* RECORDS SHOWN *
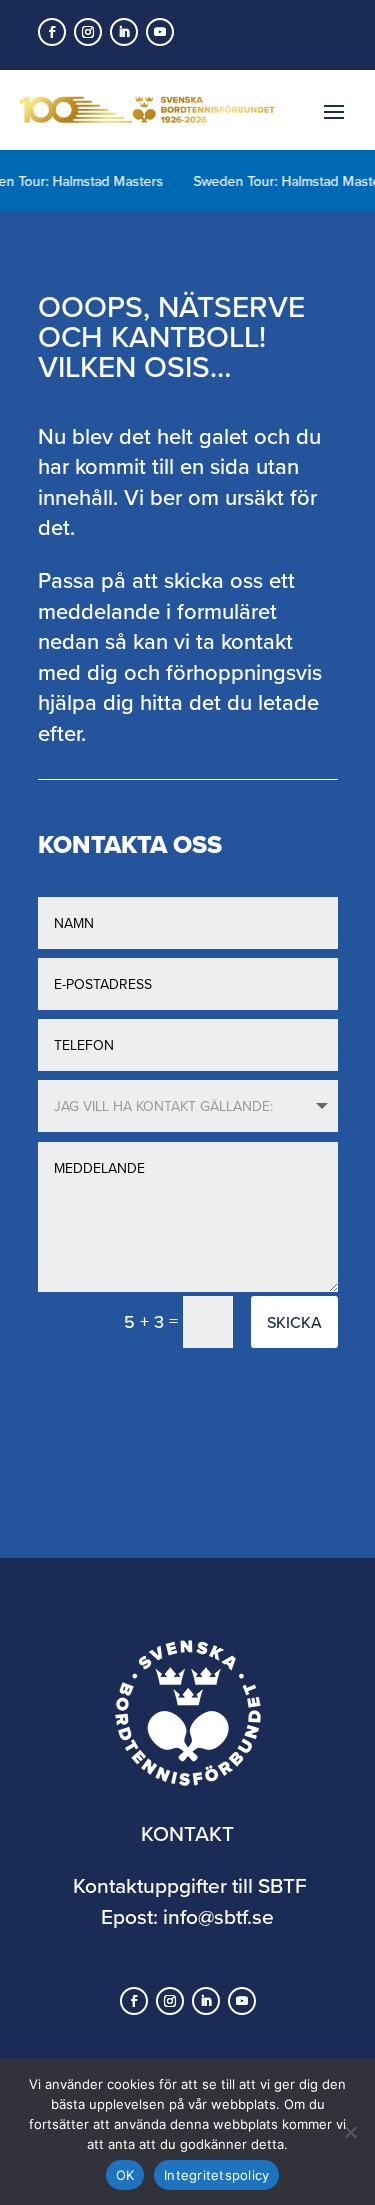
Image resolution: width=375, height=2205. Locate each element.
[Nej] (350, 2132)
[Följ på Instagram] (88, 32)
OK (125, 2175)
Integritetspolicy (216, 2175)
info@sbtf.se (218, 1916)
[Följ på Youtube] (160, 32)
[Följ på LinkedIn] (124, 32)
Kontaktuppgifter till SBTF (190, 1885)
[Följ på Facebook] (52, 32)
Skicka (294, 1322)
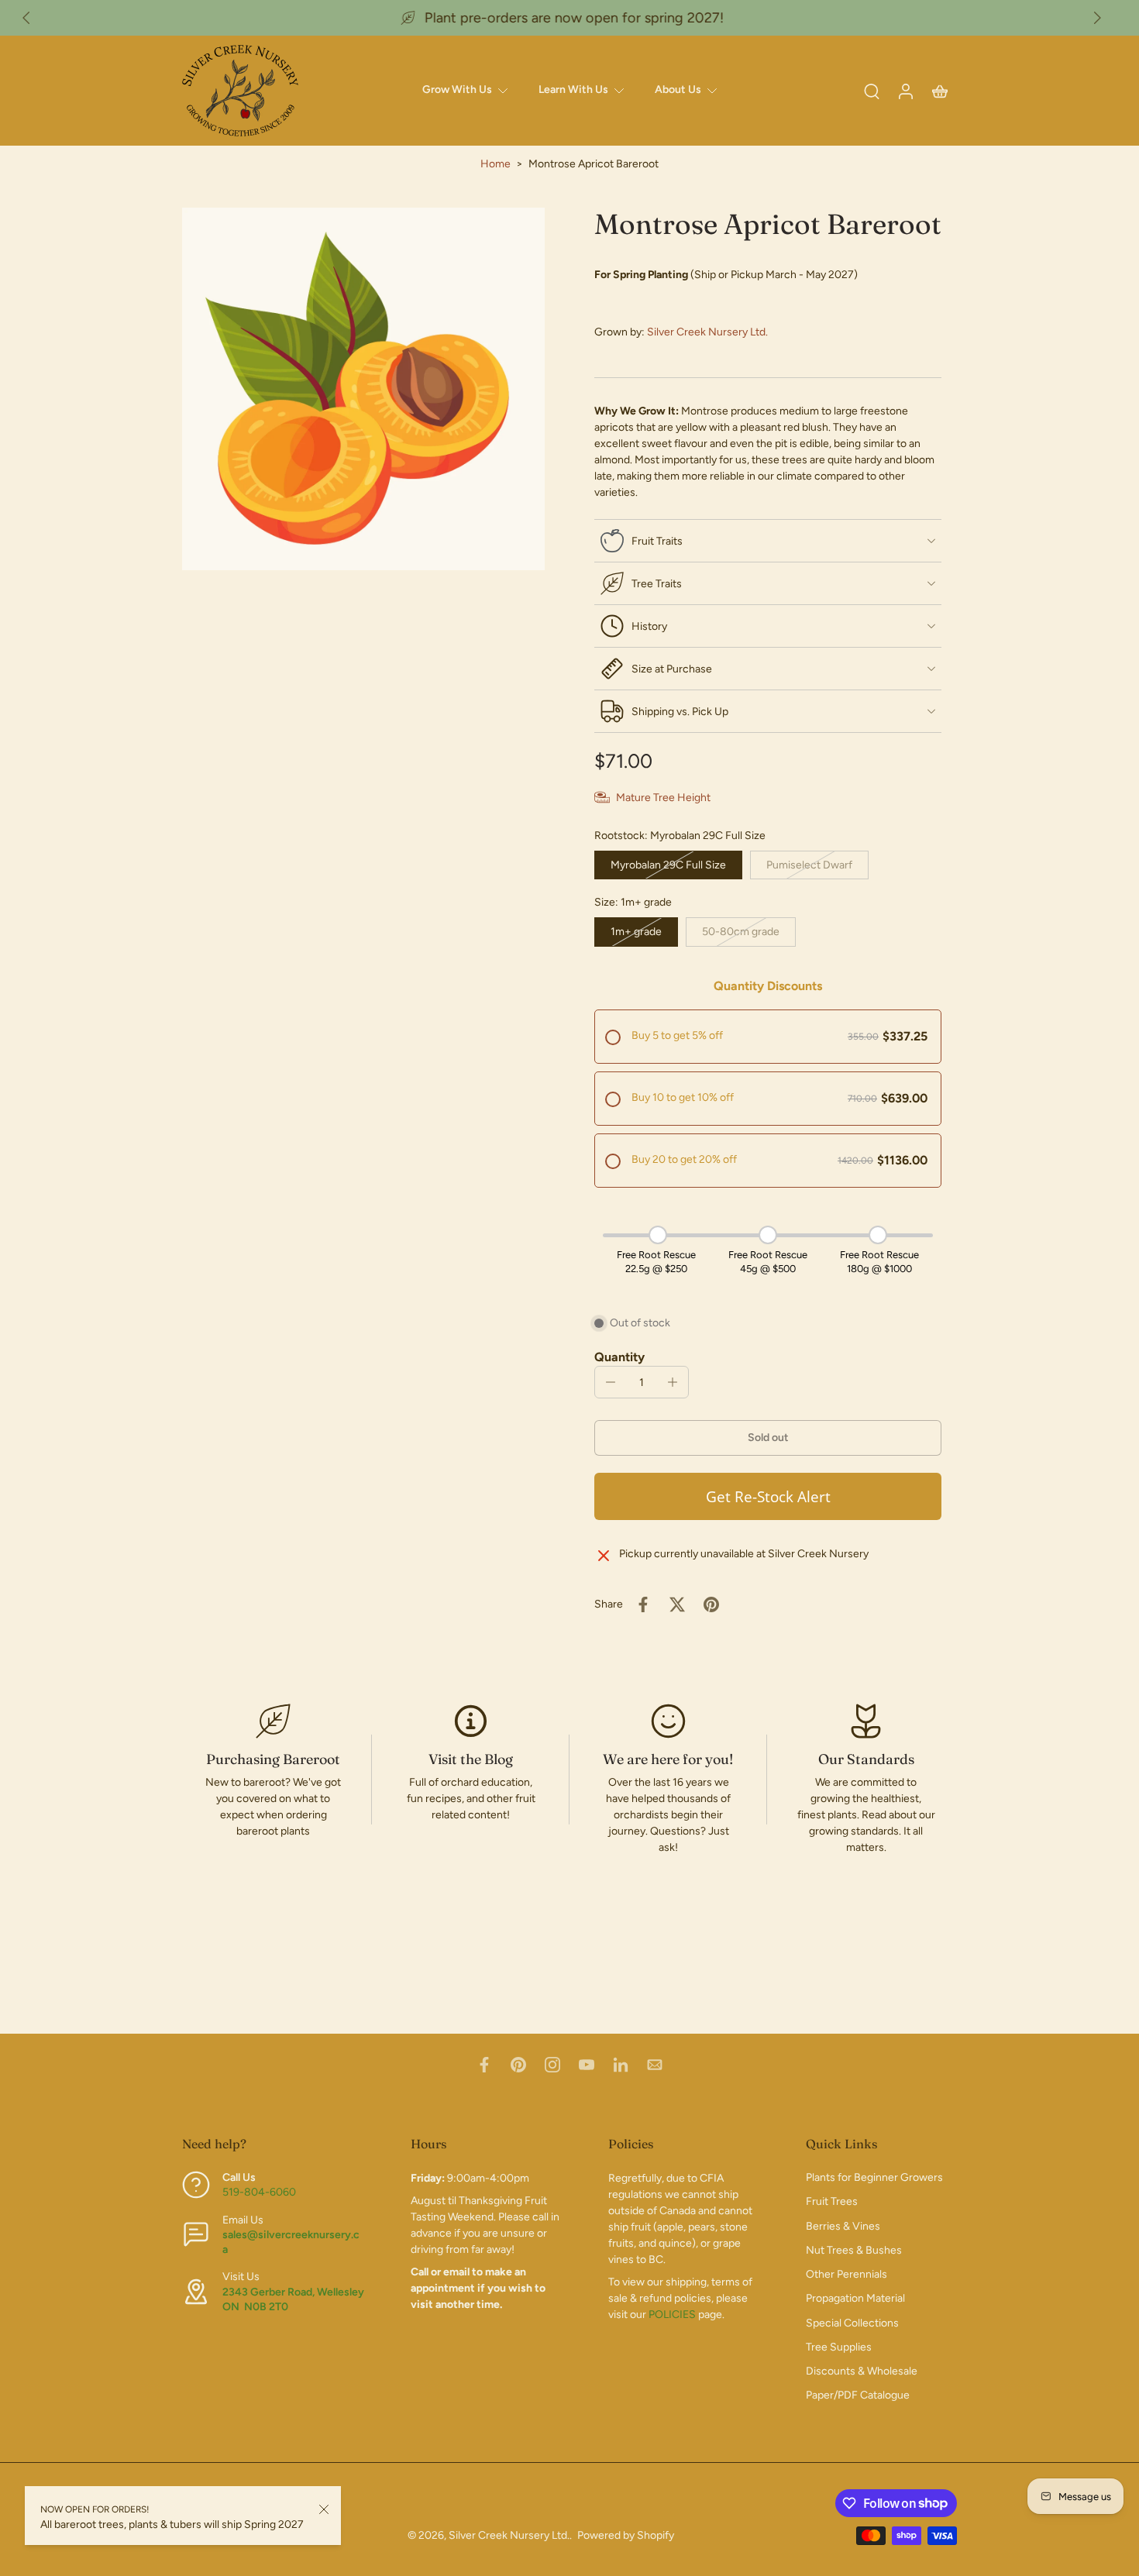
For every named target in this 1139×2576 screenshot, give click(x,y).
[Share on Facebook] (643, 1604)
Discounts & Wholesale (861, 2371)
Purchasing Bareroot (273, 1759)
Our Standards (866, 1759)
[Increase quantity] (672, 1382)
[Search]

* DESCRIPTION OF THE TASK *
Respond with the lines above, from the one that holds "For every named" to the end of the listing, each repeated exactly, and with no other material.

* RESPONSE AREA *
For every named target in this 1139×2576 screenshot, give click(x,y).
[Share on Facebook] (643, 1604)
Discounts & Wholesale (861, 2371)
Purchasing Bareroot (273, 1759)
Our Standards (866, 1759)
[Increase quantity] (672, 1382)
[Search]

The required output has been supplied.